Sabah kalktığında daha gün ışıkları ulaşmamıştı. Bütün gece ışığı yanan odanın kapısının aralığından baktı. Yatakta sigara yakmış elinde kitap saklı günlüğü biraz aşmış. Bütün gece daha bitirilmemiş şekli. Kitap okunmuş, gece bitirilmiş uyanık. Bir yerlerden hadi yat uyu denmemiş doldur boşalt boşalt doldur yarıya boşalt öyle geçmiş olmalı.
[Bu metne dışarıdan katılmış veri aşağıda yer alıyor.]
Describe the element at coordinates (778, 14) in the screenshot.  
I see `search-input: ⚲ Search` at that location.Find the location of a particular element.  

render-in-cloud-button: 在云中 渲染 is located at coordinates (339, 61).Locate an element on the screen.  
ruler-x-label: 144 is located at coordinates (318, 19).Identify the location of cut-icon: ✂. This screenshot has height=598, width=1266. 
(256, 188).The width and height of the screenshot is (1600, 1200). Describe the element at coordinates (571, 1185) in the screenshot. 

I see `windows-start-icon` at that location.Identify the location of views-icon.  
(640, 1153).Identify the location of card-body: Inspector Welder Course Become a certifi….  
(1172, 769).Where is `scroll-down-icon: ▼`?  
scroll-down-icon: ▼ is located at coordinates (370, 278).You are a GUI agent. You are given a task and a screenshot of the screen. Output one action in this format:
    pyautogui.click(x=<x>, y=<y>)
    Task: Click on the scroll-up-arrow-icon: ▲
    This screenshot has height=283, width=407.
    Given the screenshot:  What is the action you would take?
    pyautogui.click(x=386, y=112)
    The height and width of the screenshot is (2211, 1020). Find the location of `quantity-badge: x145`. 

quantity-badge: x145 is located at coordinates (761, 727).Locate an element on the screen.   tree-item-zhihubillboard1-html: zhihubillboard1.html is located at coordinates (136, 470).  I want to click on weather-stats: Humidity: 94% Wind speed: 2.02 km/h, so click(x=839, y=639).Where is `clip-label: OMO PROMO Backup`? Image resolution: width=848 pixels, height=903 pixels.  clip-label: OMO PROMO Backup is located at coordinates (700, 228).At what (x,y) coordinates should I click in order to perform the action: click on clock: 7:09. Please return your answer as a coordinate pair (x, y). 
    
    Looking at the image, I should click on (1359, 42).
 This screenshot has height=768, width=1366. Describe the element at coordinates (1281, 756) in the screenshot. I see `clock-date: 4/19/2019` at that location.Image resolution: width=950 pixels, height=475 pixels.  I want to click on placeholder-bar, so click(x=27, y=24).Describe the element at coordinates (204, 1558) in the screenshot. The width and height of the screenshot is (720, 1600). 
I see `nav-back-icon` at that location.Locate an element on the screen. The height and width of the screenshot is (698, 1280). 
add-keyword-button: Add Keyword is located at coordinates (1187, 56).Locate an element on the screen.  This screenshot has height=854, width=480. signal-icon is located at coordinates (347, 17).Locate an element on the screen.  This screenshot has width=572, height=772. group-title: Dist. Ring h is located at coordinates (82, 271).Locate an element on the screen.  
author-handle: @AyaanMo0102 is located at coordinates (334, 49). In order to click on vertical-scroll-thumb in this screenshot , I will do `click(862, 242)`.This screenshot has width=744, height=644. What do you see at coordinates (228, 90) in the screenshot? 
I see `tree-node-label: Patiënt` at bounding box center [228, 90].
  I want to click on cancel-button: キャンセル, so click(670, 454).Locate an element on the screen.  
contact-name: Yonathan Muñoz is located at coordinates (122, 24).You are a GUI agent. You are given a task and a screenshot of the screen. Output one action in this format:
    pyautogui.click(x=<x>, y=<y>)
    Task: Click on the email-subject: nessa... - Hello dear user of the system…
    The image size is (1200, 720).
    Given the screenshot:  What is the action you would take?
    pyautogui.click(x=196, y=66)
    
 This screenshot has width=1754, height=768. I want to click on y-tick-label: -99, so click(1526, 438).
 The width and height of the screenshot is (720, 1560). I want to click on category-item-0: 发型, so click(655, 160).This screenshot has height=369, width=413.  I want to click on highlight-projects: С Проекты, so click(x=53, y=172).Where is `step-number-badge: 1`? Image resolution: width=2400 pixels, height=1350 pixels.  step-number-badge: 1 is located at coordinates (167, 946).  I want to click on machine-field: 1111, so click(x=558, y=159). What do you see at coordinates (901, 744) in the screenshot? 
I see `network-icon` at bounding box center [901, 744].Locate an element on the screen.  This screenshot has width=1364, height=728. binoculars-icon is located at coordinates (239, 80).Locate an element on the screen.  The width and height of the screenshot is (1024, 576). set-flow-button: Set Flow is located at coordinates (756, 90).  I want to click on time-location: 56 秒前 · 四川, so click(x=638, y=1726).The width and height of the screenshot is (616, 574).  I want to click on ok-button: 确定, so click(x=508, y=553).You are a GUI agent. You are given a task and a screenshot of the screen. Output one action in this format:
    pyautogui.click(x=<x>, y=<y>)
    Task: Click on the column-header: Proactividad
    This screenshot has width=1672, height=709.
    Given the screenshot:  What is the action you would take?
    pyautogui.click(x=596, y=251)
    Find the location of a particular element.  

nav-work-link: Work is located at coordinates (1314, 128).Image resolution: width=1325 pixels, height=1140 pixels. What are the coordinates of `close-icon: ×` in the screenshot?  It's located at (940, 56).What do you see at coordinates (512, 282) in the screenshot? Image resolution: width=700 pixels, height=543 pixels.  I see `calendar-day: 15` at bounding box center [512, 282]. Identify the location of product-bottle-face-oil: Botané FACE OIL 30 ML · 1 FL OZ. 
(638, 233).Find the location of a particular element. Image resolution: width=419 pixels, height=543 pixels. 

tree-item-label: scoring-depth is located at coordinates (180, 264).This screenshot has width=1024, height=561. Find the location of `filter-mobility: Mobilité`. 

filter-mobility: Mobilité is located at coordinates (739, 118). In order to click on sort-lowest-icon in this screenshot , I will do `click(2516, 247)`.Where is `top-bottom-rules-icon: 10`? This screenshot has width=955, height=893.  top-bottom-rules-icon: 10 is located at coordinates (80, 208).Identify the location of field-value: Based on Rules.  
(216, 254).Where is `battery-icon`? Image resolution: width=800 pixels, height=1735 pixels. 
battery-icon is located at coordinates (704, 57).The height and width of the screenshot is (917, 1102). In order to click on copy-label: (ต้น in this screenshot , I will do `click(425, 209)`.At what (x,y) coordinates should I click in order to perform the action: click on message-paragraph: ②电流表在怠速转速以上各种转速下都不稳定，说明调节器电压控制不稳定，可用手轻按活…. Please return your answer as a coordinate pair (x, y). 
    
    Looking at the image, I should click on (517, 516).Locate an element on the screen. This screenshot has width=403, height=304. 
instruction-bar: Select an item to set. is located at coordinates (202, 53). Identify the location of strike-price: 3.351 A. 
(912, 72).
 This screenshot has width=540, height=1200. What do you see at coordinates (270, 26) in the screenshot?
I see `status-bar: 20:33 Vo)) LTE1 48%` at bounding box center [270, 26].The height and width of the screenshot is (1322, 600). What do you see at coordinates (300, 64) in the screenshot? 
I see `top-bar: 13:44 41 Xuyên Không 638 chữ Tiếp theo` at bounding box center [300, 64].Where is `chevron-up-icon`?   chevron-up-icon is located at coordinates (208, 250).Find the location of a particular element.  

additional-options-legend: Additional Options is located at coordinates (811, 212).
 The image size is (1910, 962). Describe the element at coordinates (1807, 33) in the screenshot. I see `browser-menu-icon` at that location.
Kapı aralığından göz göze geliyorlar.
“Sen işe git ben sonra gelirim.”
Kalkıp camı açıyor kesif bir duman hareketi, temiz b,ir sabah serinliği ben buradayım hafif bir esinti.
Öğleden sonra işyerinde bir omuza dokunuş yanındayım her zaman.
“Geçmiş olsun.”
Bir babadan daha ziyade bir dost, bir arkadaş. İçinde kinaye var mıydı? Yapardı ara sıra ama o gün değildi, yoktu.
Bitmiş artık eski geri dönülmezi yaşamış olmanın bir lafı “ Geçmiş olsun.” Senden ne aldıysa ne götürdüyse çok sonra nelerinin eksildiğini anlayacağın, artık bir daha, ne olduysa olmuşsa derlerdi.
O gün kaçıncı uykusuz günün öğleden sonrası. Sonra sayısız.
Artık kapı aralığından bakan o endişeli gözlerin sahibi çok olmuş bir parmak oynatması hoşça kal bakışı o kadar yummuştu gözlerini çok yıllar öncesi.
Yumuşak teni vardı, şimdi yakınlarında bir delikanlı daha iyi bilirdi çocukluktan. Nereden aklına gelmişti? Hayatın nasıl köşelerini yumuşatır?